Yay! Now lets mount this to our ``front`` container like:
.. code-block:: yaml
volumes:
- /data/mailu/certs:/certs
This works, because we set ``TLS_FLAVOR=mail``, which picks up the key-certificate pair (e.g., ``cert.pem`` and ``key.pem``) from the certs folder in the root path (``/certs/``).
.. _`Traefik`: https://traefik.io/
Override Mailu configuration
----------------------------
If you do not have the resources for running a separate reverse proxy, you could override Mailu reverse proxy configuration by using a Docker volume.
Simply store your configuration file (Nginx format), in ``/mailu/nginx.conf`` for instance.
Then modify your ``docker-compose.yml`` file and change the ``front`` section to add a mount:
.. code-block:: nginx
front:
build: nginx
image: mailu/nginx:$VERSION
restart: always
env_file: .env
ports:
[...]
volumes:
- "$ROOT/certs:/certs"
- "$ROOT/nginx.conf:/etc/nginx/nginx.conf"

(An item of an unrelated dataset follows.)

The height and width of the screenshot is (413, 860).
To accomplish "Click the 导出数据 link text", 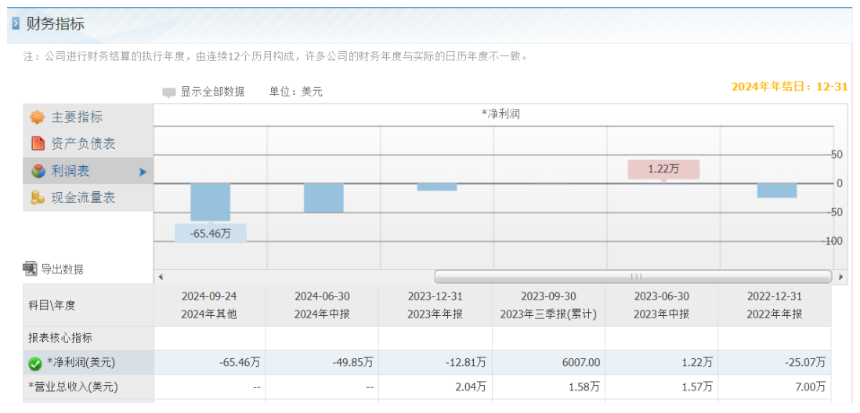I will [x=62, y=269].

You can also download the example configuration files:
- :download:`compose/traefik/docker-compose.yml`
- :download:`compose/traefik/traefik.toml`
Disable completely Mailu reverse proxy
--------------------------------------
You can simply disable Mailu reverse proxy by removing the ``front`` section from the ``docker-compose.yml`` and use your own means to reverse proxy requests to the proper containers.
Be careful with this method as resolving container addresses outside the Docker Compose structure is a tricky task: there is no guarantee that addresses will remain after a restart and you are almost certain that addresses will change after every upgrade (and whenever containers are recreated).